Con l’ordinanza del 9 giugno – anticipata ieri mattina da ilfattoquotidiano.it – i giudici amministrativi, infatti, hanno risposto al ricorso dell’ex forestale Cesetti, trasferito all’Arma dei carabinieri: è uno dei tremila ricorrenti sugli ottomila componenti del Corpo; chiedeva, Cesetti, in sostanza, di «continuare a operare all’interno del disciolto Corpo forestale, e in subordine di non confluire nell’Arma dei carabinieri o comunque in altra forza di polizia a ordinamento militare, ma solo nella polizia di Stato».
Il Tribunale amministrativo abruzzese rileva come fondati i motivi di incostituzionalità addotti dal ricorrente e trasmette gli atti alla Corte costituzionale per il giudizio di merito, informando contestualmente, come da prassi, Palazzo Chigi.
L’ordinanza dei giudici di Pescara accoglie le ragioni del vice sovrintendente Cesetti ed è molto chiara nel determinare gli effetti contrari ai principi della Carta rilevati nella riforma Madia: «Violazione degli articoli 2 e 4 della Costituzione, e in particolare dell’articolo 2, laddove non è stato rispettato il principio di autodeterminazione del personale del Corpo forestale nel consentire le limitazioni, all’esercizio di alcuni diritti costituzionali, derivanti dall’assunzione non pienamente volontaria dello status di militare; e dell’articolo 4, laddove il rapporto di impiego e di servizio appare radicalmente mutato con l’assunzione dello status di militare, pur in mancanza di una scelta pienamente libera e volontaria da parte del medesimo personale del Corpo forestale».

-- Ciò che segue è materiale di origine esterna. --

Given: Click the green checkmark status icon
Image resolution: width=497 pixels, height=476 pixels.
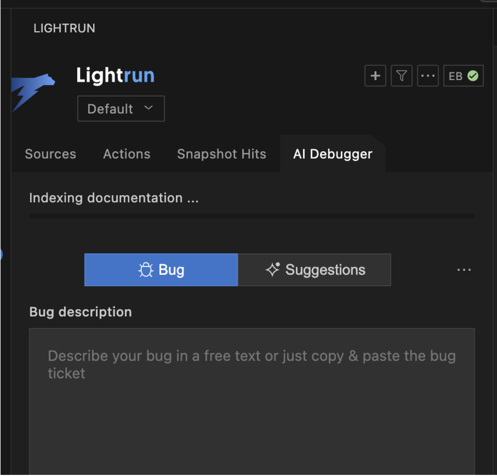Looking at the screenshot, I should point(473,76).
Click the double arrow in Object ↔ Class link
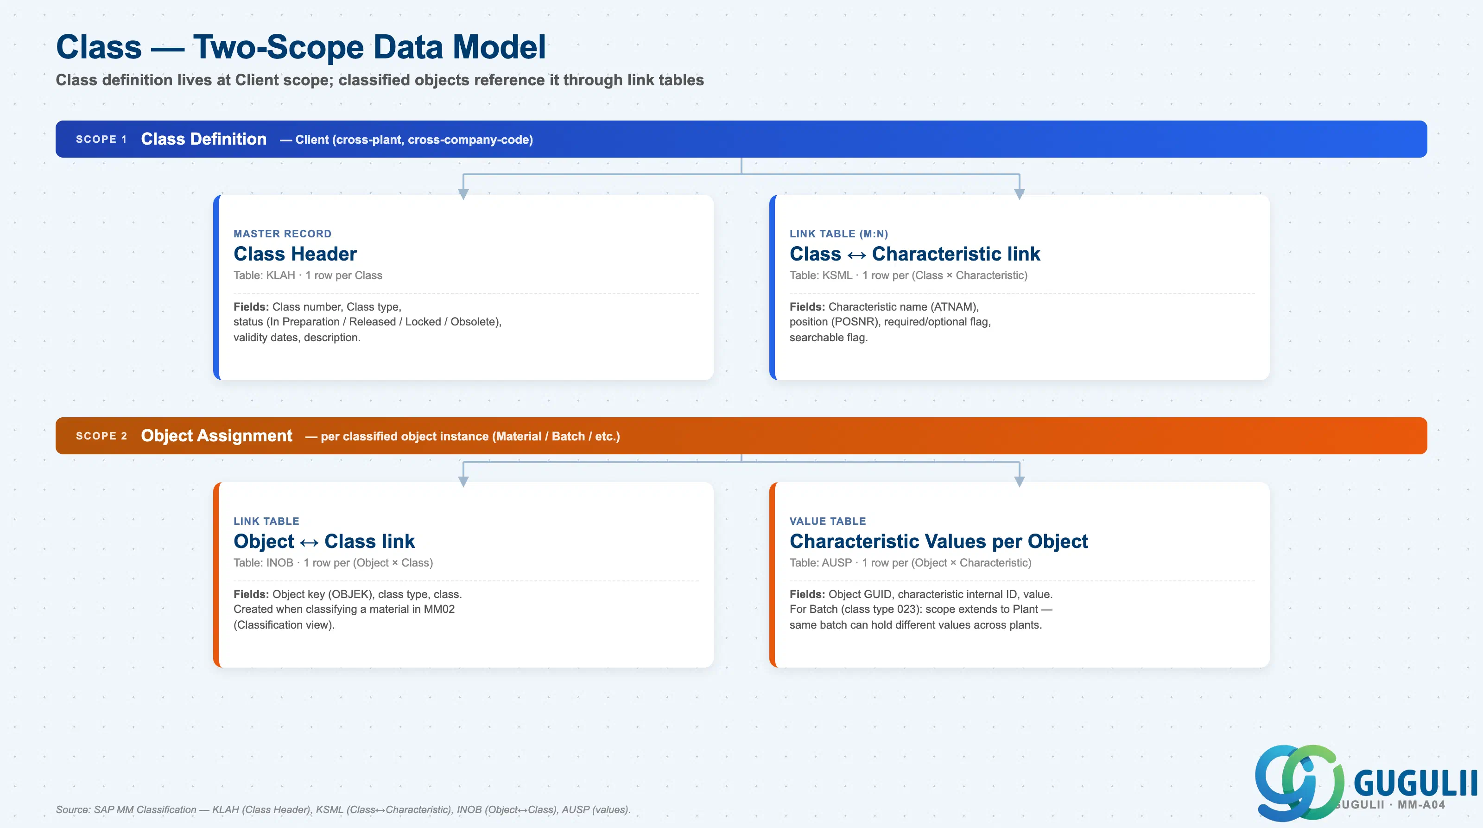Screen dimensions: 1483x828 [309, 542]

E ancora: «Violazione degli articoli 76 e 77 comma 1 della Costituzione, laddove, in contrasto con la precedente tradizione normativa e quindi con i principi e criteri direttivi di delegazione, non è stato consentito al personale del disciolto Corpo forestale di scegliere di transitare in altra forza di polizia a ordinamento civile». Inoltre, «la militarizzazione di un corpo di polizia (o l’assorbimento del personale di un corpo di polizia civile in uno militare che è cosa analoga) si pone in netta controtendenza rispetto ai principi generali del nostro ordinamento e alle linee evolutive di questo nel tempo». E non basta, perché, per il Tar abruzzese, è stata «sottratta in concreto all’Assemblea parlamentare la possibilità di affrontare e analizzare tutte le questioni riguardanti tale accorpamento; con la conseguenza che la medesima Assemblea si è limitata così a consegnare al governo una delega in bianco dai contorni del tutto incerti, persino su un’opzione dalle implicazioni tutt’altro che marginali come la militarizzazione».

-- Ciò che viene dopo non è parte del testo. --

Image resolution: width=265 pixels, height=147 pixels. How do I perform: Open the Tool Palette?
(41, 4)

La ratio della riforma è la razionalizzazione e l’efficientamento della Pubblica amministrazione? «Il diritto alla tutela e salvaguardia dell’ambiente – scrive la sezione del Tar presieduta da Alberto Tremaglini – rientra nell’ambito di tutela del diritto alla salute, deve ritenersi che anch’esso sia un diritto incomprimibile, e perciò non sacrificabile per mere esigenze di bilancio e risparmio di spesa». Eppure «non si evincono ragioni di tale accorpamento salvo quella relativa alla razionalizzazione dei costi».

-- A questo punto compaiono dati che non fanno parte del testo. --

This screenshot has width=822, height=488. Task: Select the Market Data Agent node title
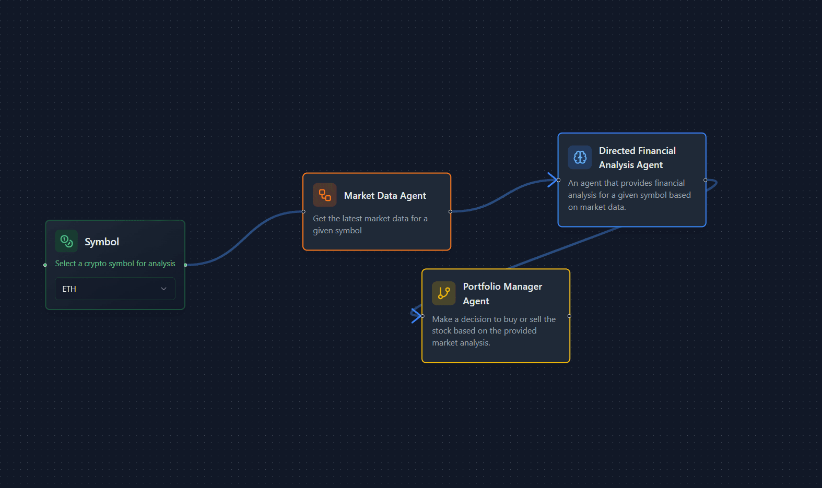point(385,196)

«A meno che – si legge ancora nell’ordinanza – non si voglia ritenere che la semplice riduzione numerica delle forze di polizia possa condurre a un risparmio di spesa, a parità di mezzi e personale impiegato, e ciò pur senza eliminare significative sovrapposizioni di funzioni (che non rinvenivano tra il Corpo forestale e l’Arma dei carabinieri), ma viceversa disperdendo un patrimonio culturale specialistico in complesse operazioni di riorganizzazione, quindi non semplificando un collaudato sistema di protezione ambientale ma disciogliendolo in vari rivoli, così ponendo semmai nuovi problemi di riorganizzazione e riconsolidamento di meccanismi e dinamiche operative maturate negli anni, che richiederanno evidentemente del tempo per ricomporsi nell’esercizio quotidiano delle funzioni».